Even the best laid plan that you know has an edge will bring fear into play. The hardest part is to ignore fear, but allow greed...that's how you let winners run.

Greed=Good
Fear=Bad
 
Quote from Joab:

If / Then = you've used your brain and done your homework BEFORE you've reacted.

:)
Fair enough. I'm just saying that trading is all about reacting. You don't tell a wild elephant what to do. You react to what it does.
 
Quote from hcour:

To accept uncertainty is to accept a certain lack of control.

If we consider this from the standard trading psychology pov, the common mistake is that the trader tries to impose a belief about what the mkt should be doing instead of what it is actually doing. ("What's this? My brilliant analysis is wrong?") If one accepts this truth, that the mkt is control and that we're just along for the ride, then uncertainty should have already been, to use a common mkt term, "discounted" in the trading plan. To only risk so much initially, to set a stop-loss, to have a profit target, to stick to this criteria w/in the trade no matter what happens, acknowledges that the mkt will do what it wants and we can only follow along, trying to protect capital and maximize profits and live to trade another day.

When I drive to the store for groceries I can't control what the guy in the car behind me is doing, but I can drive intelligently, defensively, and minimize my risk of an accident by my own actions, to a degree.

Harold

Harold,

The difference between your example and the real market action demonstrate reasons that psychology steps in. Take two variations on the car example:

1) The fearful, damaged, trader:
Have you ever seen an asian woman driver driving amongst australian males (macho, love their v8s and subarus). Fearful driving creates a distorted maladapted version of "drive intelligently, defensively, and minimize my risk of an accident by my own actions, to a degree." Extremes of this behaviour really need psychological help to drive well.

2) The other drivers on the road don't periodically swerve towards you, brake randomly, and otherwise endanger you (at least you won't so perceive it unless you are in a paranoid fearful state). The market is much more vigorous in its efforts to shake the trader.

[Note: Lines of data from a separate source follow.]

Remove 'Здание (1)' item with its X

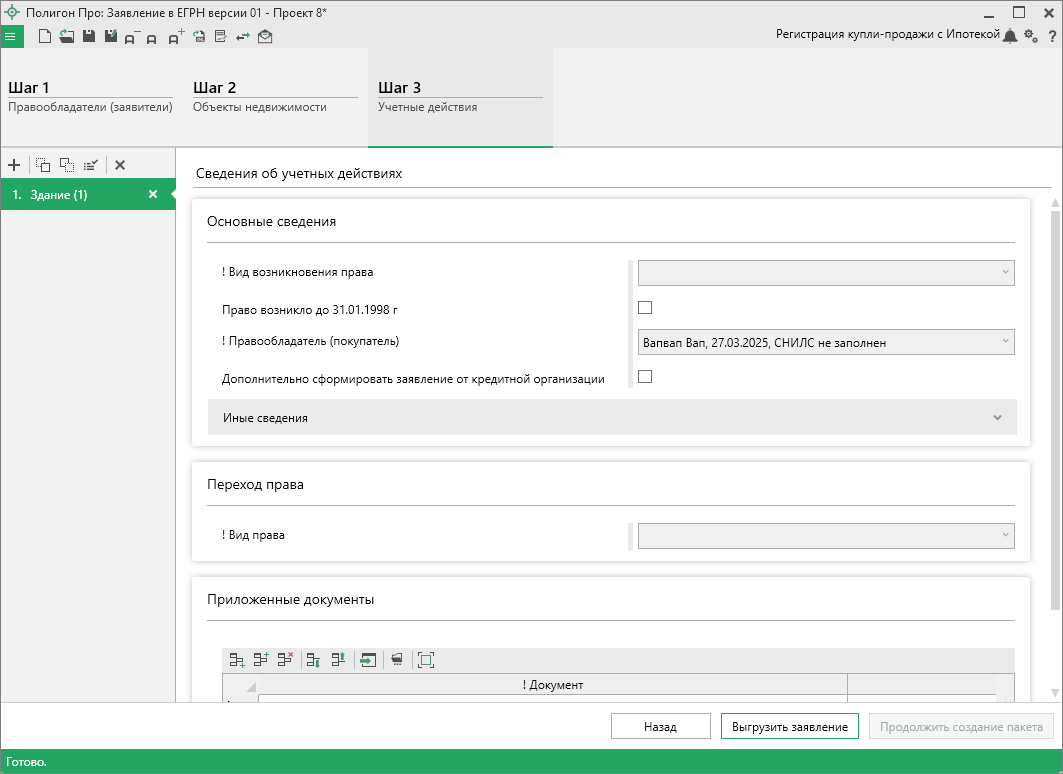click(153, 195)
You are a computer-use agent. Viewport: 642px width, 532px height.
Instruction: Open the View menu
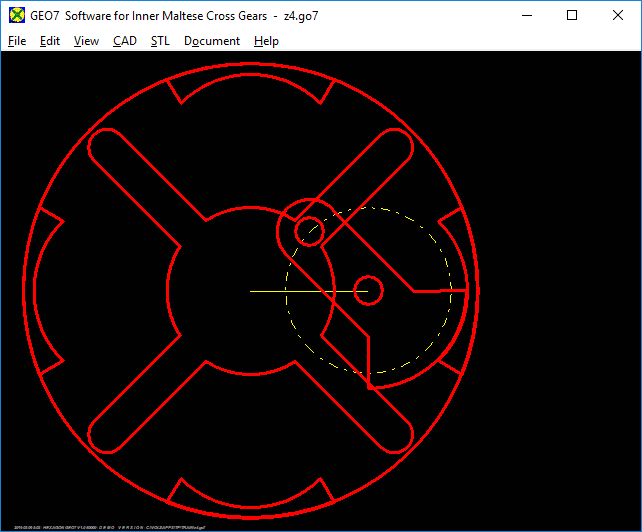click(86, 41)
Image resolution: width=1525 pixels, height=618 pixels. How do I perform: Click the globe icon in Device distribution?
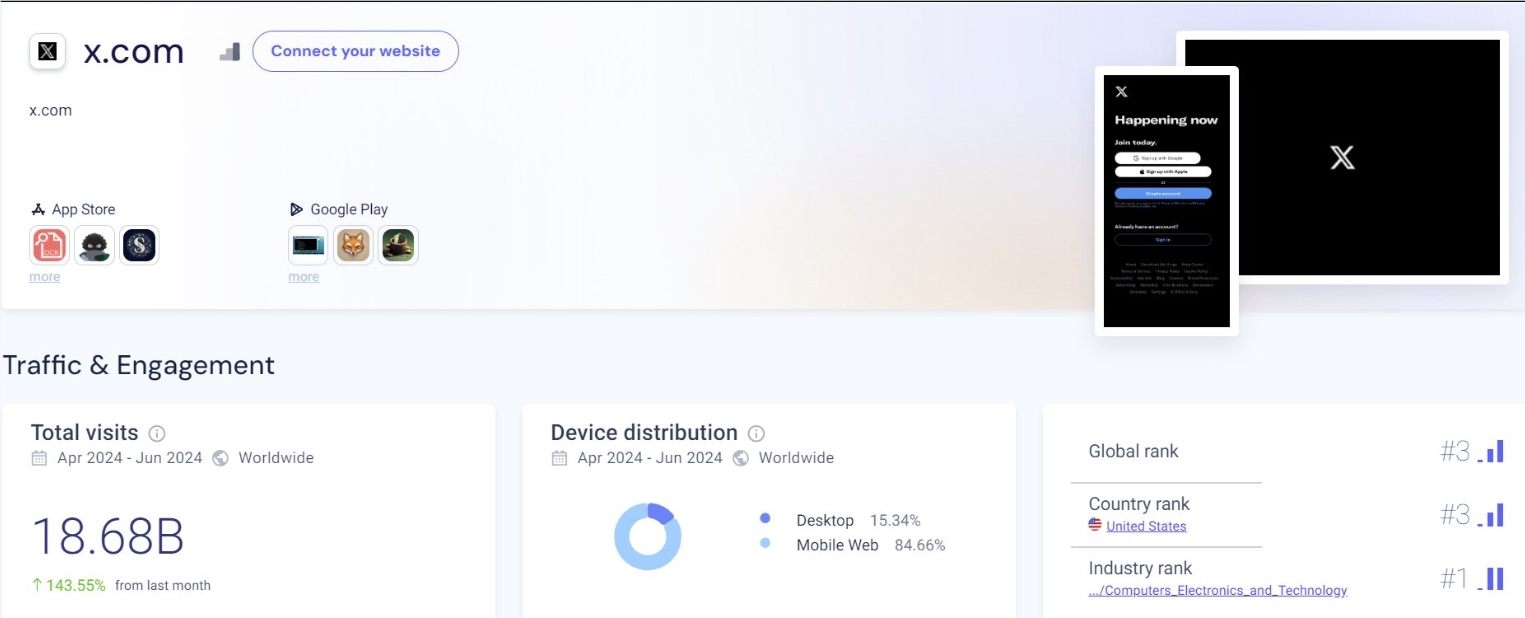741,458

These are not precise analogies but hopefully illustrate something worth thinking about.
 
Quote from kiwi_trader:



1) The fearful, damaged, trader:
Have you ever seen an asian woman driver driving amongst australian males
Or a female sheep among New Zealand males?... that is one nervous sheep
 
I saved a quote by Jack Hershey where I think he summed it up pretty nicely.

Daily trading is not a very difficult thing and it doesn't require much brain power either.

Trading is like being a carpenter or a plumber ,mostly. It comes down to doing it correctly and following the blue prints for new stuff and fixing only what is wrong when making repairs.

The blue prints come from the markets. What is busted and needs repair comes from the trader.

As witnessed by most postings of people, they can't read blueprints nor can they fix what needs repairing.

there is no such thing as stress in the world of carpentry, plumbing or trading effectively or efficiently.

You simply use the best tools made and effectively and efficiently get the job done.

the emotional feeling associated with this is like riding a bike down a path that you have biked about a 1000 times rain or shine cold or hot.

Get with the program.
 
Quote from epiktetos:

I saved a quote by Jack Hershey where I think he summed it up pretty nicely.
Comparing an environment of considerable uncertainty with an environment of reasonable certainty does not strike me as a well-informed observation or comparison. Perhaps Jack is above such petty human frailties, but I think there may be another explanation for his apparent disregard of one of trading's largest hurdles. Besides, I didn't think it was in Jack's genetic makeup to actually "summarize."